A family I was at school with sent the two sisters to the local comp (i.e. mine) and the youngest son to a private school. Nothing to do with academic propensity.

borntobequiet · 24/01/2021 17:39

My Catholic convent (weekly) boarding school was also the Catholic girls’ grammar school so we had the weirdest mix of girls from solid established upper middle class families, relatively recent professional families (mine) (often of Irish background), pan-European wealthy commercial families, minor aristocratic/“old money” families, and girls from in some cases relatively deprived backgrounds who had passed the 11+. The nuns were mostly hideous snobs and really only paid attention to girls from wealthy or old (preferably aristocratic) Catholic families. The Irish were looked down on and all the menial work was done by Irish Sisters.

Peregrina · 24/01/2021 18:03

A family I was at school with sent the two sisters to the local comp (i.e. mine) and the youngest son to a private school. Nothing to do with academic propensity.

Yes, seen that myself.

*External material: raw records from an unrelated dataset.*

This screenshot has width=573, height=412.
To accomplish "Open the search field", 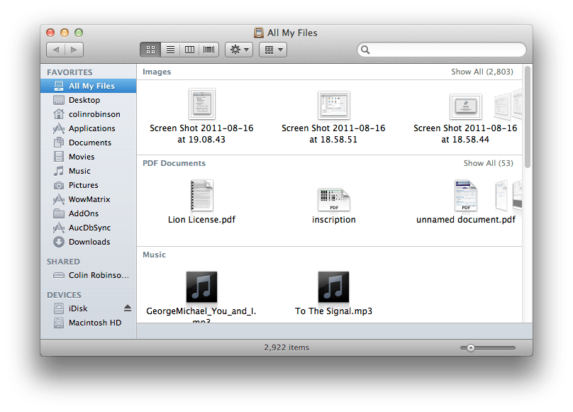I will coord(441,50).
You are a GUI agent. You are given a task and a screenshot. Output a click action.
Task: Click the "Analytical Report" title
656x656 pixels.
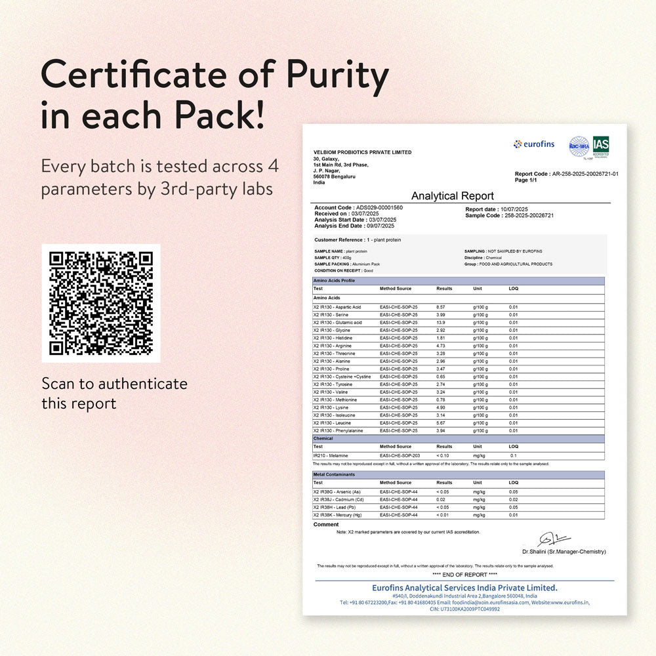(452, 196)
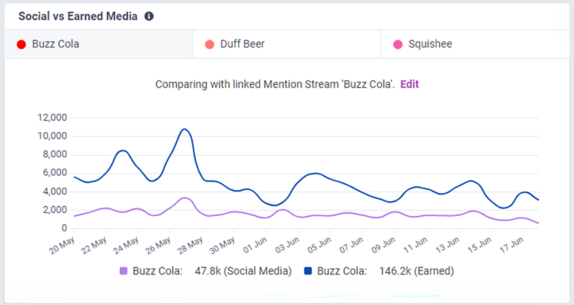Click the red dot beside Buzz Cola

pyautogui.click(x=21, y=44)
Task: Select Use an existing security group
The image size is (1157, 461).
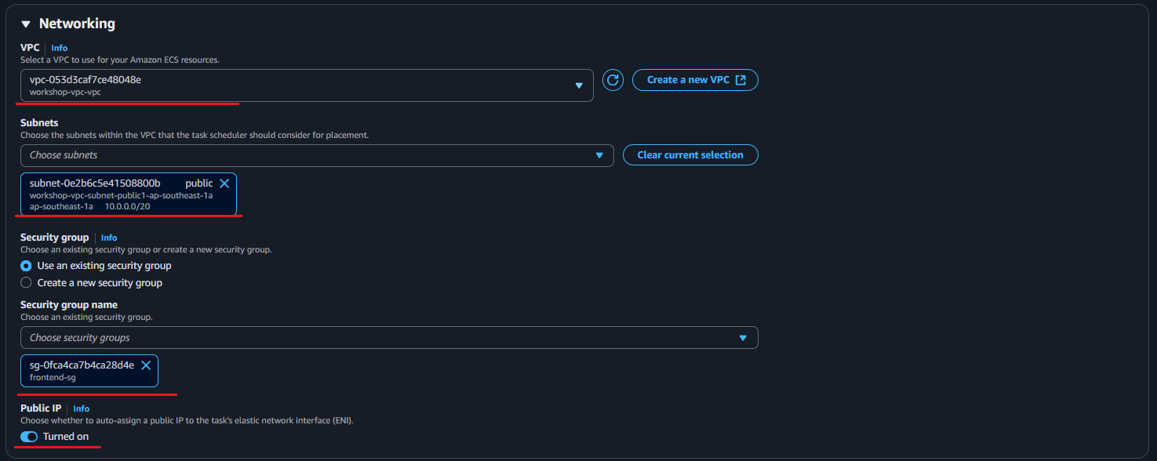Action: tap(25, 266)
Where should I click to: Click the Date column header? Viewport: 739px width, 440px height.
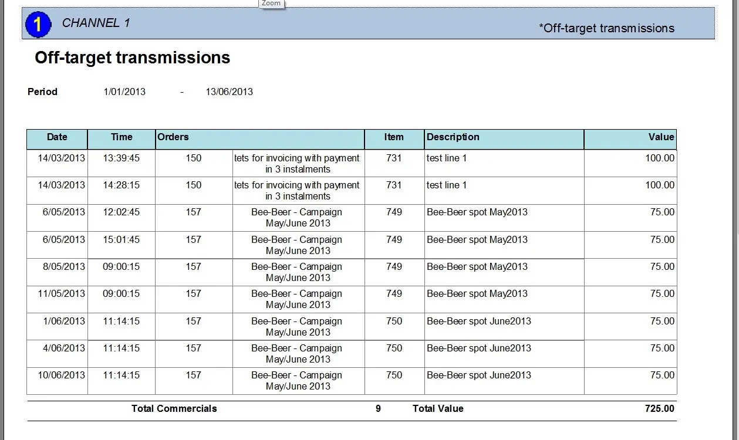tap(57, 137)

The only local single sex girls comprehensive school is very good is the excuse used.

DH went to a Catholic boys equivalent borntobequiet - basically an Independent school, part boarding, to which the Local Authority bought some 'grammar school' places. Once the LA went comprehensive, the school folded. DH thinks he'd have done better at the Local Authority co-ed non Catholic grammar.

TartrazineCustard · 24/01/2021 18:22

@Mamamia456

DGRossetti - What a complete snob you sound. What's wrong with someone having an unskilled job? Everyone has different aspirations and different levels of intelligence. For some people no matter how hard they studied they would never be cut out to be a doctor or lawyer and some people wouldn't want that as a career.

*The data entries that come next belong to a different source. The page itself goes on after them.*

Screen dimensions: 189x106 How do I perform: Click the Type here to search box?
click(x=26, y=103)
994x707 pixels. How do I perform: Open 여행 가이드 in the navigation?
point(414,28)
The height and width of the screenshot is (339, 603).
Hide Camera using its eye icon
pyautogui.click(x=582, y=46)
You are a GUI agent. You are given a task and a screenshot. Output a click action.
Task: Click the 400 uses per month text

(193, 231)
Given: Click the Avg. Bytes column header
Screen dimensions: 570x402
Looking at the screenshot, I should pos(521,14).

Where would we be without refuse collectors, cleaners, shelf stackers etc and all the other people who do vital unskilled jobs.

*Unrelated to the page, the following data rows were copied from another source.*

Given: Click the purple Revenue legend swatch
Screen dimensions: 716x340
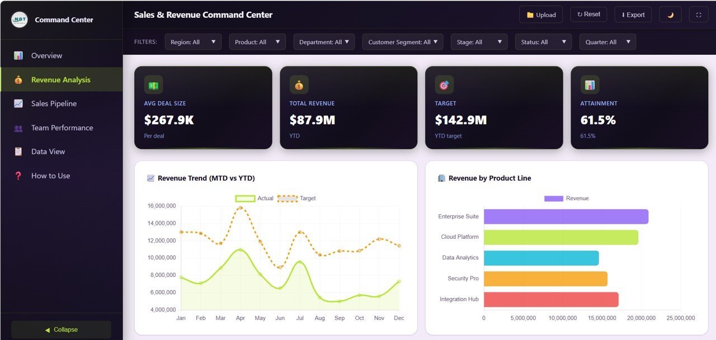Looking at the screenshot, I should 553,198.
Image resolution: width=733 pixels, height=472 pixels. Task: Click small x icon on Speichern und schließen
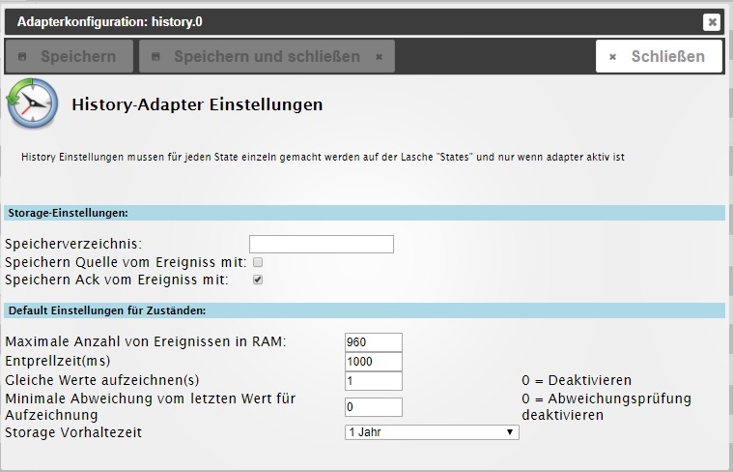point(379,57)
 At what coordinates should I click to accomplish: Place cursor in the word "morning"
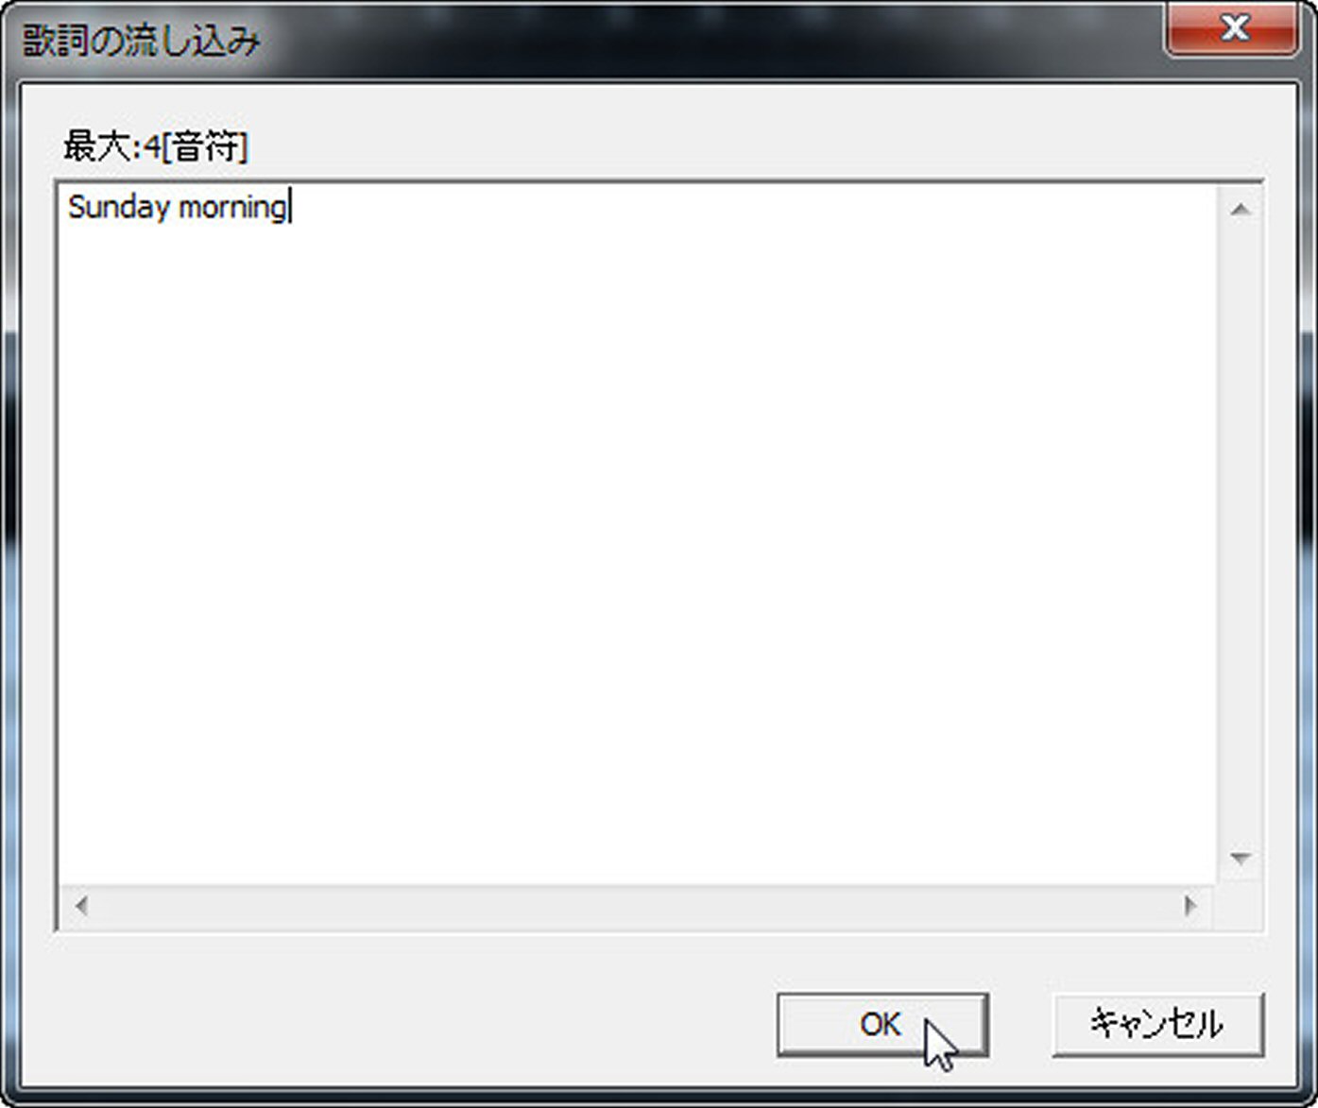point(232,207)
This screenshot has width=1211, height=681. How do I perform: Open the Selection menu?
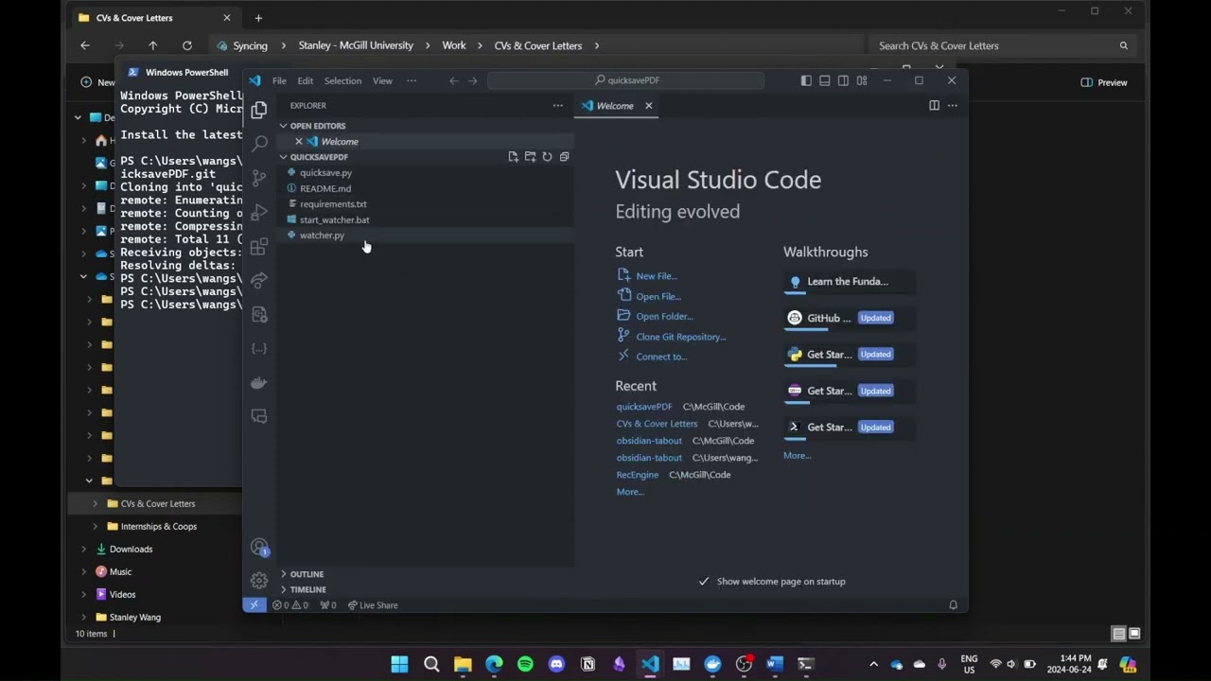tap(342, 81)
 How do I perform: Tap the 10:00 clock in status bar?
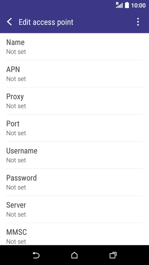click(138, 5)
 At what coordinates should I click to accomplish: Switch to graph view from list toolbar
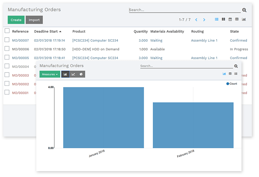coord(244,19)
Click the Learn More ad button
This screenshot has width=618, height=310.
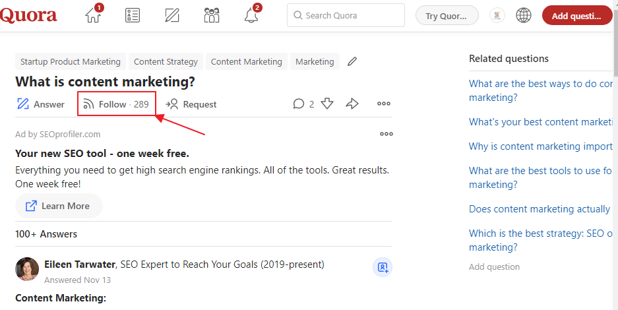point(59,206)
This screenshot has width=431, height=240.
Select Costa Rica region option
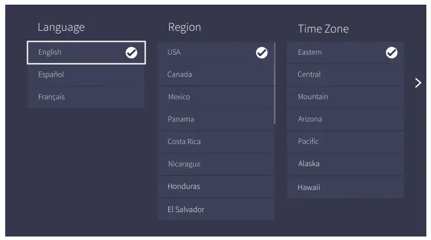216,141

No-one working class wants an unskilled job, because they're precarious, low paid (unless protected by a union, which is getting rarer and rarer), and the first to be replaced by automation in the name of increased productivity. That's been the case for decades now. Anyone who's still banging on about raising a family on an unskilled job wage has decided to ignore the entire past several decades, and is setting themselves up to be either out of job or being forced to work harder and harder for less and less in order to support a profit margin.

Trying to twist that simple common sense into some sort of snobbery against self-stackers is disingenuous crap.

Peregrina · 24/01/2021 19:53

But if you go back to the statement of why don't miners aspire for something more for their sons, if the doors to being a doctor or lawyer appear to be closed for them, and for many they would be, then going down the pit is much better than being unemployed.

Even within coal mining don't forget that there were skilled trades - they weren't all at the coal face hewing out coal.

TartrazineCustard · 24/01/2021 20:36

There are thousands of skilled trade options, Peregrina. Please don't conflate "unskilled" with "not going to university." Just because the UK has completely fallen on its face when it comes to trade qualifications doesn't mean there are no skills in the trades.

Peregrina · 24/01/2021 21:11

Where have I said that unskilled is the same as not going to university? I was trying to answer the original question posed - why didn't miners aspire to more for their children (sons though in that case). But going down the pit was certainly a better option that a genuinely unskilled job like sweeping a floor in a factory.

DGRossetti · 24/01/2021 21:15

I was trying to answer the original question posed - why didn't miners aspire to more for their children (sons though in that case).

My original point was that Arthur Scargill based the miners strike on providing jobs for the children of miners. Suggesting he had a lack of ambition for them. Why wasn't he fighting for better education in mining communities instead ? As an affiliate to the supposedly aspirational Labour Party ?

Peregrina · 24/01/2021 21:21

Fair point DGR - better education and newer skilled work brought to those areas might have helped them stop being hollowed out.